Mitochondrial disease is passed from mother to child through faults in the mitochondrial DNA. It is estimated that 1 in 6,500 children are born every year in the UK with a serious mitochondrial DNA disorder. Serious mitochondrial disease can have a profound effect on families, including the premature death of children; and causes painful, debilitating and disabling suffering, long-term ill-health and low quality of life. There is no cure. British scientists are leading the world in the development of mitochondrial donation techniques which can prevent the transmission of this devastating disease.
The Government has run a comprehensive and transparent process over the lifetime of this Parliament to review the public acceptability of mitochondrial donation and the ongoing evidence of safety and efficacy of the new techniques involved. In developing the draft regulations, we have taken extensive advice from the scientific and research community and the United Kingdom’s regulator, the Human Fertilisation and Embryology Authority (HFEA). Should the regulations be approved by Parliament these mitochondrial donation techniques would form part of the HFEA’s regulatory framework. Any prospective provider would have to demonstrate that it could perform the technique both safely and effectively in order to obtain a licence, putting mitochondrial donation on the same footing as other fertility treatments.

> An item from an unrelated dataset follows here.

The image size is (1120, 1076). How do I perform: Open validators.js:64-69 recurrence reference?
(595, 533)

The consultative process has included: a public dialogue and consultation about public acceptability run by the HFEA in 2012-13; three separate reports about the safety and efficacy of the techniques by an Expert Panel convened by the HFEA in 2011, 2013 and 2014; and a consultation by the Department of Health in 2014 about the detail of draft regulations that would allow these techniques. The HFEA published `Mitochondrial Donation: an Introductory briefing’ on 22 October, which provides a very helpful summary about the Expert Panel review process and outcome.

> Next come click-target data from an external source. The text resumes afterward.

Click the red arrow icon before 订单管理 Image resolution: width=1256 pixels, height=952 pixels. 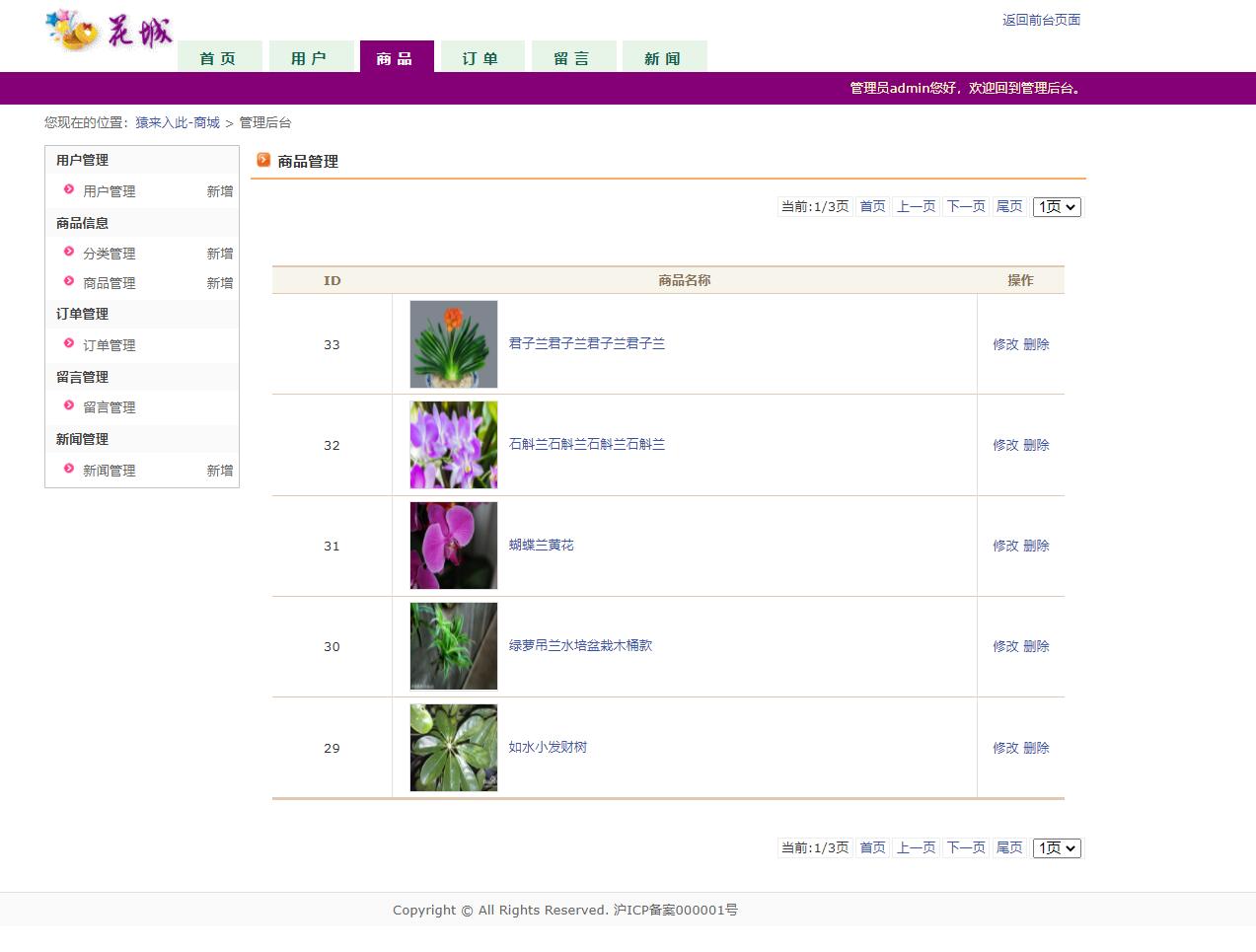click(x=68, y=345)
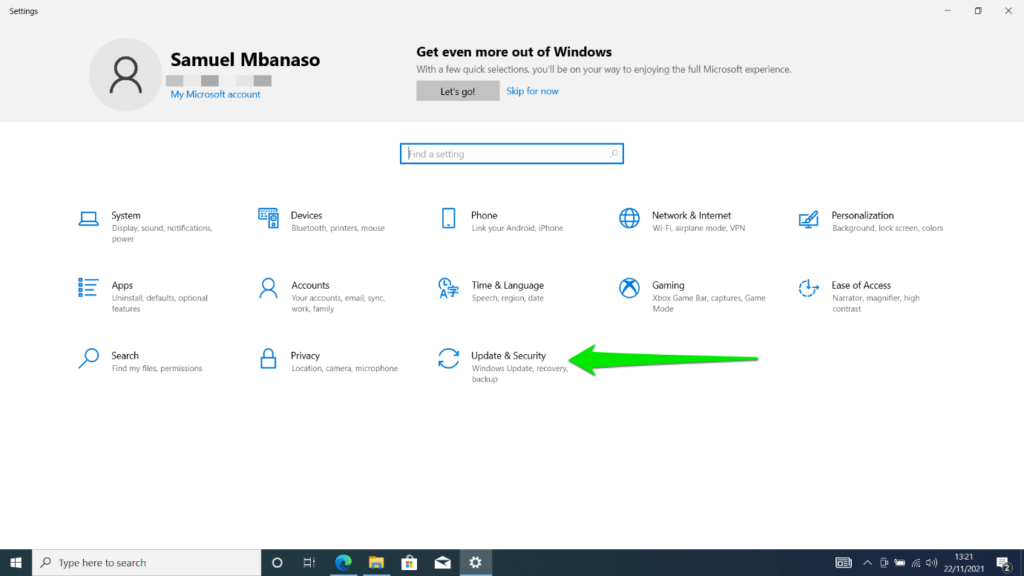This screenshot has width=1024, height=576.
Task: Open Ease of Access settings
Action: pyautogui.click(x=860, y=291)

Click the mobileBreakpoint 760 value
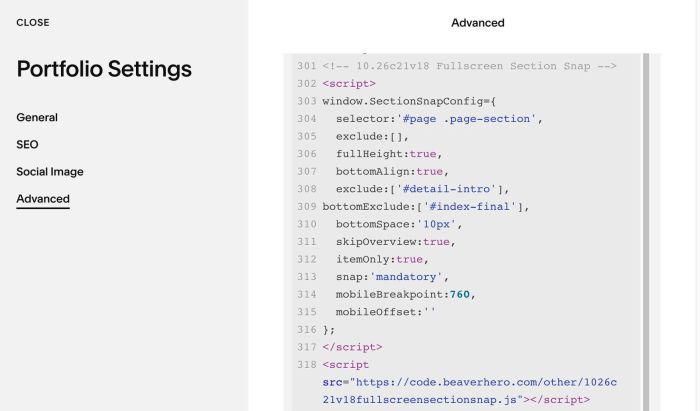(x=459, y=295)
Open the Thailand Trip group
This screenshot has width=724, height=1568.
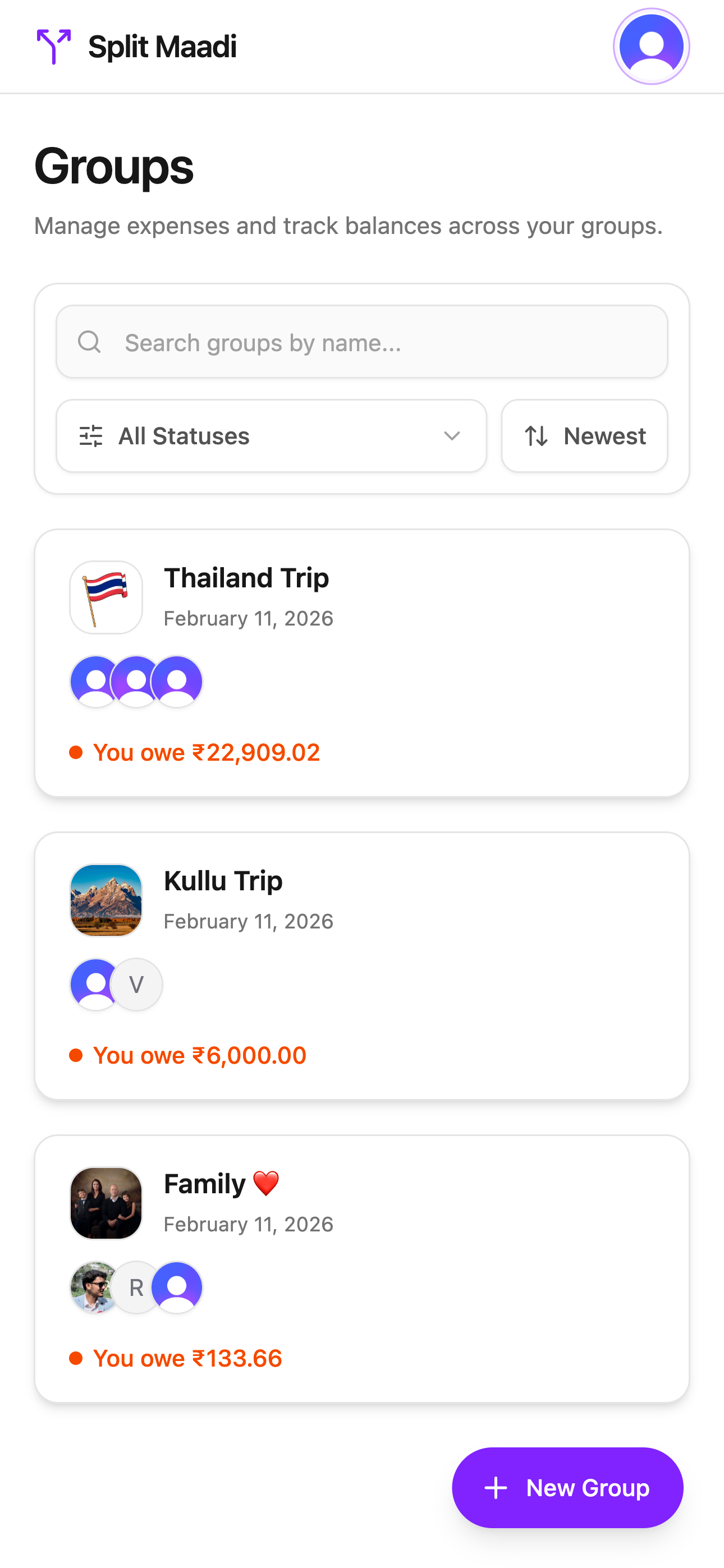coord(246,578)
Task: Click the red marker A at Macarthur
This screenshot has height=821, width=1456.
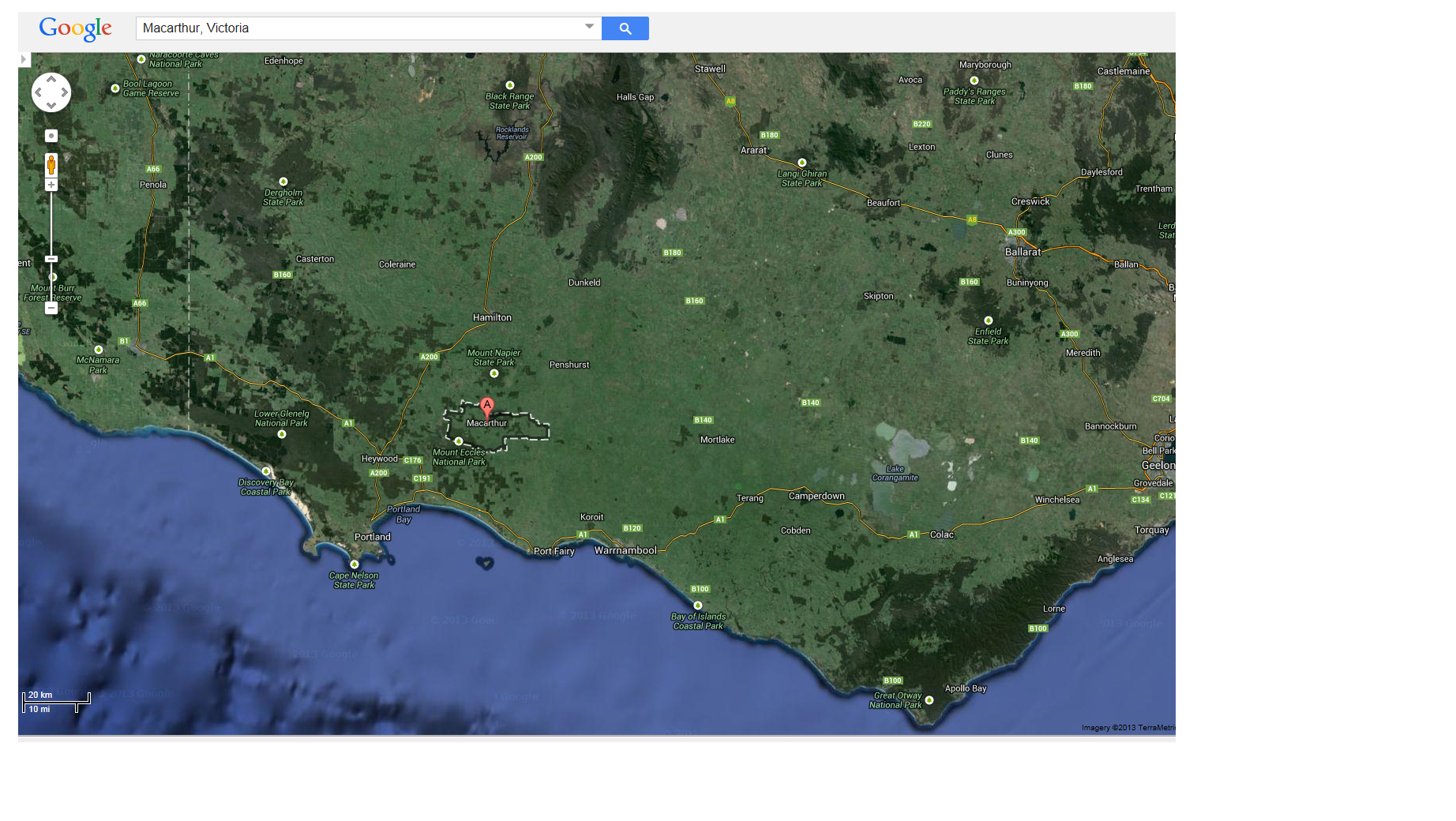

In addition the Nuffield Council on Bioethics ran a public consultation about the ethics of allowing the new techniques in 2012. Most recently, the House of Commons’ Science and Technology Committee took evidence and considered the science of the new techniques, subsequently writing to the Government urging it to proceed.
Taking into account this cumulative consideration and consultation, the Government considers that the time is now right to give Parliament the opportunity to consider and vote on these regulations.